• Excerpted records

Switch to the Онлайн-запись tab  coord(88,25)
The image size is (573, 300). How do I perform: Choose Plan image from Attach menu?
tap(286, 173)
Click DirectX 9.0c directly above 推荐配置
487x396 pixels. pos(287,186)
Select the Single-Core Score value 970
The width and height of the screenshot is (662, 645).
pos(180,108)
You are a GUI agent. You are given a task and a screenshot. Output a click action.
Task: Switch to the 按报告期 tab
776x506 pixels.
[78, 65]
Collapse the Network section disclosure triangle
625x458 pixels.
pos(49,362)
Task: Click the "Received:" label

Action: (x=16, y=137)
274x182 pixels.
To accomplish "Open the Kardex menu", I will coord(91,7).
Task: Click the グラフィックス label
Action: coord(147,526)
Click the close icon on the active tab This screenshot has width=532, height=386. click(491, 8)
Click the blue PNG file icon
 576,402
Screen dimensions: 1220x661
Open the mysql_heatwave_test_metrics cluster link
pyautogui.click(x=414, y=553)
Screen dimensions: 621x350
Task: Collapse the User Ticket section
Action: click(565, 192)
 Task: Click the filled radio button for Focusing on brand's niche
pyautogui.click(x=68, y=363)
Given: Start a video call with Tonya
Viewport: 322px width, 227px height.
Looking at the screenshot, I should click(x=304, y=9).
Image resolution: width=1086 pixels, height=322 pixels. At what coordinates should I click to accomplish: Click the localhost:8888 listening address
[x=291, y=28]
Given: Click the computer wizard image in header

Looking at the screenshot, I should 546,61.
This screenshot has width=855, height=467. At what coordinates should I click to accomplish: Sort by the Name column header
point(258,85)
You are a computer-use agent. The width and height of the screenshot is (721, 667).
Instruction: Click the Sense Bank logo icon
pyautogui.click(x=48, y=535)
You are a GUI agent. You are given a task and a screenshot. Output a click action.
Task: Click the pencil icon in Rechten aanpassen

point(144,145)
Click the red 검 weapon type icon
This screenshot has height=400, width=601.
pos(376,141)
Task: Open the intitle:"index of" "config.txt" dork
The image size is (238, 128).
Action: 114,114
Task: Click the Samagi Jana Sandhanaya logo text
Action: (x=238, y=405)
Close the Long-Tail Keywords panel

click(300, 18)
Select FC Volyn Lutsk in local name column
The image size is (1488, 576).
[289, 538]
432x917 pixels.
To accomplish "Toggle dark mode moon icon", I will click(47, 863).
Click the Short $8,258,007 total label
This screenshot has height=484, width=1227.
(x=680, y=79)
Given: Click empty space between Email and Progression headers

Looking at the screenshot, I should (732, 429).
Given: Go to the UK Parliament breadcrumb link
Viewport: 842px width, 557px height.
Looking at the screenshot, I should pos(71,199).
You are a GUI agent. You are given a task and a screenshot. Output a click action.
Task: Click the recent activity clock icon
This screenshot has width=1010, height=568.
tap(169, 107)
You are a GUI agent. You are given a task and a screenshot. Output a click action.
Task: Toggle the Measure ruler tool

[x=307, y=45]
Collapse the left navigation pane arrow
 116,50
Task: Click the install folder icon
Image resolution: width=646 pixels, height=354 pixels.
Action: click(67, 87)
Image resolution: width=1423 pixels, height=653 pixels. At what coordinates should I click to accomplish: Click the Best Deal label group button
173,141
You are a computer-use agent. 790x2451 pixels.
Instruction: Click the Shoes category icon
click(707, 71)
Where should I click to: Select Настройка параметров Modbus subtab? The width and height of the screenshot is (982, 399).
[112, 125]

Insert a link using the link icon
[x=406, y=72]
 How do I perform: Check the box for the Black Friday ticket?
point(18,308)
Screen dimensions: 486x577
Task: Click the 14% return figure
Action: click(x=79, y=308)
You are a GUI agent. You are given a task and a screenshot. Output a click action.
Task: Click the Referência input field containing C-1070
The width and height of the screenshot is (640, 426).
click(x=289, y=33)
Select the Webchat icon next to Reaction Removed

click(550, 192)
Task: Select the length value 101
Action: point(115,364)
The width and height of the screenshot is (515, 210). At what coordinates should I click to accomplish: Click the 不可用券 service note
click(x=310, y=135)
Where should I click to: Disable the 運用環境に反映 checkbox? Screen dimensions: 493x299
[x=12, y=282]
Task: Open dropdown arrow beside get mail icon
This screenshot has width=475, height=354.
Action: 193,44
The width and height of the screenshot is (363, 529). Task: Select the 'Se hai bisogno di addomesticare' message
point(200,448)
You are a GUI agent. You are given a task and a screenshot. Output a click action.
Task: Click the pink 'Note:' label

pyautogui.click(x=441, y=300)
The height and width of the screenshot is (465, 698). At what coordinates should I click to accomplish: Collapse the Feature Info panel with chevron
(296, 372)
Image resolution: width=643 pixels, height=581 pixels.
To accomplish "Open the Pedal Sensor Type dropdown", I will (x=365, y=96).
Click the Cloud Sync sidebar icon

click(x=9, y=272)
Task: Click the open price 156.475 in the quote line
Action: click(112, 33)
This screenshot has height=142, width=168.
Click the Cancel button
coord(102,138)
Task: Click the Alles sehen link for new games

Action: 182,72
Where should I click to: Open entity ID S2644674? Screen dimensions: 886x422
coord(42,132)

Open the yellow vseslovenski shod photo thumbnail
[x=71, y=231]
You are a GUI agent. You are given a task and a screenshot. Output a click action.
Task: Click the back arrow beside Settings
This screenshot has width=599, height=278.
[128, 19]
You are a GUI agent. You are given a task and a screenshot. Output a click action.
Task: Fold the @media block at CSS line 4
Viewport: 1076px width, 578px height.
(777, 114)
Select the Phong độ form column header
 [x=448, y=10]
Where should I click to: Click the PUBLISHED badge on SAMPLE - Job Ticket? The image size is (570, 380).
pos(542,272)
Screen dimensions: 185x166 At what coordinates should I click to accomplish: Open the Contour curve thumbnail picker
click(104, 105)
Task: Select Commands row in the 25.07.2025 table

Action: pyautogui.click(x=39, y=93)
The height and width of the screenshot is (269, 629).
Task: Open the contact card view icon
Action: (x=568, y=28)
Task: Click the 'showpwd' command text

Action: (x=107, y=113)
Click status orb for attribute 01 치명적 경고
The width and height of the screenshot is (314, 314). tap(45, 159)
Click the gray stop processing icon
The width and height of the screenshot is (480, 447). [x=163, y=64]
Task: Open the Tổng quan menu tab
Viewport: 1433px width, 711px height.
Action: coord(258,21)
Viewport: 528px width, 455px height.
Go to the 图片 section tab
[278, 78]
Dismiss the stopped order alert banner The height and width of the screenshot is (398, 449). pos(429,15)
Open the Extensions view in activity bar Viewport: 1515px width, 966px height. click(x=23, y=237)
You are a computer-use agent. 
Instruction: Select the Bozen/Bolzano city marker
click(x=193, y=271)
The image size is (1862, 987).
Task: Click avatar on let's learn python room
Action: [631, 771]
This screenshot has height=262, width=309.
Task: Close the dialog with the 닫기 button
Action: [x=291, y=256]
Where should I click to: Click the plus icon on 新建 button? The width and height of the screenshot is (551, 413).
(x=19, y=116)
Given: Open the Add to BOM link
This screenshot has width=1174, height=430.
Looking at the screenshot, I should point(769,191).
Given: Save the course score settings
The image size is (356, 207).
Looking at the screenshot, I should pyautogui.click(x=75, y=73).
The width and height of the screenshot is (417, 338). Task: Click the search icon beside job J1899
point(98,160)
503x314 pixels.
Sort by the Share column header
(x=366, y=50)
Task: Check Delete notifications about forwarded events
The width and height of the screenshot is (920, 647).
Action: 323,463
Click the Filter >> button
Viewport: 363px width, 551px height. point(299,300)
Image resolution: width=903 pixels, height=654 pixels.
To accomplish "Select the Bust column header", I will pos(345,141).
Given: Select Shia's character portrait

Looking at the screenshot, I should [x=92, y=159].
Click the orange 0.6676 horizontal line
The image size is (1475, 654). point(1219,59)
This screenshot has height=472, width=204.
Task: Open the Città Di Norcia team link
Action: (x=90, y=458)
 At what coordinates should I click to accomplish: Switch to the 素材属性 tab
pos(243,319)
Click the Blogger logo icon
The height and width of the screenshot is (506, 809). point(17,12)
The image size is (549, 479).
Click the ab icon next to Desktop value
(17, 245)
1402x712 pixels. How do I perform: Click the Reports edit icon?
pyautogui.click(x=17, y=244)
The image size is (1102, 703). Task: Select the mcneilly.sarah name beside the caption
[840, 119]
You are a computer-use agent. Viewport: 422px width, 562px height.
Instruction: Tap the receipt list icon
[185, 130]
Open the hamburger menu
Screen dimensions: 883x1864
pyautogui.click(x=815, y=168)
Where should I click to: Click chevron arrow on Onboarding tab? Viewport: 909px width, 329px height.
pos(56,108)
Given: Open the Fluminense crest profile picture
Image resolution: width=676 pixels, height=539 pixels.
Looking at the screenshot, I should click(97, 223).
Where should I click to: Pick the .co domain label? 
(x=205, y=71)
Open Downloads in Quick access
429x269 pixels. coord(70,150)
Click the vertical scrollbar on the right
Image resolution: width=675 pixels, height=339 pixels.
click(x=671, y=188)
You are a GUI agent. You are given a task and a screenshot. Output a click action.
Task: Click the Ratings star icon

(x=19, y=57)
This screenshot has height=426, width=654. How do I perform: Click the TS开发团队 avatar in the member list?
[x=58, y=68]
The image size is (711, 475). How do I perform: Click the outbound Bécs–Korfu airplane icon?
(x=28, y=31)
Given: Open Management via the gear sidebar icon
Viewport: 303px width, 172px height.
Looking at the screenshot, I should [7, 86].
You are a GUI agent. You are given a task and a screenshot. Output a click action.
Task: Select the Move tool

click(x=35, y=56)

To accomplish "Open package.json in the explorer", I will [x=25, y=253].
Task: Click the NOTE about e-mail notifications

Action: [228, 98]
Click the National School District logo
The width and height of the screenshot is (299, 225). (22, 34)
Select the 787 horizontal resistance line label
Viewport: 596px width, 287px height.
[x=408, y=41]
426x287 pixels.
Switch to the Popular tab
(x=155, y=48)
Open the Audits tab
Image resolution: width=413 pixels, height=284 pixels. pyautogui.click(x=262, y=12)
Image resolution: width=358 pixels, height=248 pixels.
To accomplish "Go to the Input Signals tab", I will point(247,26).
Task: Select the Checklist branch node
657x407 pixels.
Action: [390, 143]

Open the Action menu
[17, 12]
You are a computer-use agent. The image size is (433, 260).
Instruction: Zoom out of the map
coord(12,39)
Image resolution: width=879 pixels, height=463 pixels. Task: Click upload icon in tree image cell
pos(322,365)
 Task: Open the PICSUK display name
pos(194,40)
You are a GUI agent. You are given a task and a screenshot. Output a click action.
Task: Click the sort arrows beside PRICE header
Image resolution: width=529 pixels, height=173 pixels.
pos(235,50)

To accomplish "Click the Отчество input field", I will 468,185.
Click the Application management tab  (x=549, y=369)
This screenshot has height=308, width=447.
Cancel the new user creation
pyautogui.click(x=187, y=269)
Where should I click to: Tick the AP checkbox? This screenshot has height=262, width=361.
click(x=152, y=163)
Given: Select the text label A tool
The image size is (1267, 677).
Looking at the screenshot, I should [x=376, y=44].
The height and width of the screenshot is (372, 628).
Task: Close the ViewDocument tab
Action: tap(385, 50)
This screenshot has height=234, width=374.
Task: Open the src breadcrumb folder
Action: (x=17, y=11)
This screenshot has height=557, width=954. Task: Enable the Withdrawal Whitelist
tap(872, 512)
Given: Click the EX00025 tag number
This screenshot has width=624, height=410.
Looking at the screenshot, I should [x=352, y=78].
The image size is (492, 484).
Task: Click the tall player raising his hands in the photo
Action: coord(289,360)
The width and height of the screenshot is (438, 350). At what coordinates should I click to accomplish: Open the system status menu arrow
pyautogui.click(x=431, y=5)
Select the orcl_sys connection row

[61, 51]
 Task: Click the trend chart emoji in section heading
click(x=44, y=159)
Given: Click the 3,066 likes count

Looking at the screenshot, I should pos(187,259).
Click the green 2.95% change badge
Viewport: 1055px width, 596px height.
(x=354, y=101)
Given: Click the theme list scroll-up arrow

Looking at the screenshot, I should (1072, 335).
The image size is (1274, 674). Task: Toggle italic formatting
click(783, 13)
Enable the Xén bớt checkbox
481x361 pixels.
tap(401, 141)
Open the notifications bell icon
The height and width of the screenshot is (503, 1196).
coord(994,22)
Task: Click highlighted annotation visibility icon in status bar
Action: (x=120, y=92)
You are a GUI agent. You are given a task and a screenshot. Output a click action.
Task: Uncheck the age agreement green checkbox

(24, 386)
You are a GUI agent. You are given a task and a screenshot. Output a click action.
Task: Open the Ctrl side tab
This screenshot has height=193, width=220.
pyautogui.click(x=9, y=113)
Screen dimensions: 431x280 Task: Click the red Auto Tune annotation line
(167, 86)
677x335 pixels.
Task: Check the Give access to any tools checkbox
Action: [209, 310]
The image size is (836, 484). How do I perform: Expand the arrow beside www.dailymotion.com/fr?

• What needs to be done
Among the entries, find every line holding "field" and return it.

• Exercise response
Task: Click the Referência input field containing C-1070
To accomplish "Click the Отчество input field", I will 468,185.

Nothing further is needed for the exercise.